Almost completely unintentionally, I had attuned myself to what makes some of the medium's most beloved works so well-regarded and widely praised; it happened slowly, and, for a time, unconsciously, but my adolescent hard-on for extravagant violence had guided me, crotch-first, directly toward gaming's finest examples. Over several years, my faux-snobbery gradually morphed into honest-to-goodness for-real snobbery, slowly but surely molding my talents, interests, and personality to be thirty times more videogames than I'd have ever thought.

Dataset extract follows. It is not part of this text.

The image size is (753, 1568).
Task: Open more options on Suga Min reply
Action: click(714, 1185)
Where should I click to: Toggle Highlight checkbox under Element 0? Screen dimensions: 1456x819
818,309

Would I have developed such an ardent and, at times, blind love for our little hobby had my upbringing been a little more lax on age restrictions? Would I still be churning out 1500-word articles about the subject if I'd been able to drill into dino heads in Turok 2 during my formative years? Probably. Would I care as much about its making? About what it can do as much as what it already does? Would I still want to tear apart and examine the nuts and bolts of nearly every game I buy? Probably not; so, for that, thanks, Mom and Dad. Your well-meaning overprotectiveness ended up failing in just the right way, driving me in however roundabout a manner to end up looking for and appreciating mature experiences in the sense of true maturity: not fountains of blood and geysers of curse words, but subtlety and nuance; depth and wit; scope, scale, and the willingness to push things farther and farther in the search for more compelling, meaningful, and plain-ol' fun experiences -- for real this time.